In the YouGov survey for Webhelp: Only 18% of respondents said that they consider things like “if the brand gives me personalised rewards (e.g. birthday vouchers, discount codes, etc.)” when thinking about if they are are emotionally connected to a brand.
By far the biggest complaint in the DMA’s survey was a ‘lack of consistency’. Often consumers will get a campaign they’re interested in, but when they respond it’s a real “oh no” moment when they try to contact the brand via the website, on social, or by telephone and the experience doesn’t follow suit. Customers are more demanding than ever, so ignore consistency at your peril…
It’s worth noting that organisational structure can be a barrier to consistency – with siloed teams being the biggest challenge. Unless there’s an executive sponsor or a key driver to change that, then brands will struggle. Certain companies realise this; Santander, for example, is trying to unify across all their teams and consider the end to end customer journeys. However, by and large, not enough is being done.

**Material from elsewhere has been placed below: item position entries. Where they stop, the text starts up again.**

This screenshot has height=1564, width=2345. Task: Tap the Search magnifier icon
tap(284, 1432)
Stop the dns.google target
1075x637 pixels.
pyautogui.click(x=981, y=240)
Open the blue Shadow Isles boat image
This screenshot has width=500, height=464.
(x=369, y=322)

To conclude, while it’s possible to measure loyalty, the measurement of emotional connection has some way to go. Many brands don’t know where to start, although some companies we work with analyse demographics and behaviours, overlaying data from Mention Me, a ‘refer a friend’ platform. It’s not highly scientific, but it does give a measure of loyalty and recommendation.
The DMA’s Customer Engagement Committee was put together to help brands reach and engage customers and develop customer loyalty across all channels. Its mantra is to combine data, technology and creativity to help brands dramatically improve their campaign results.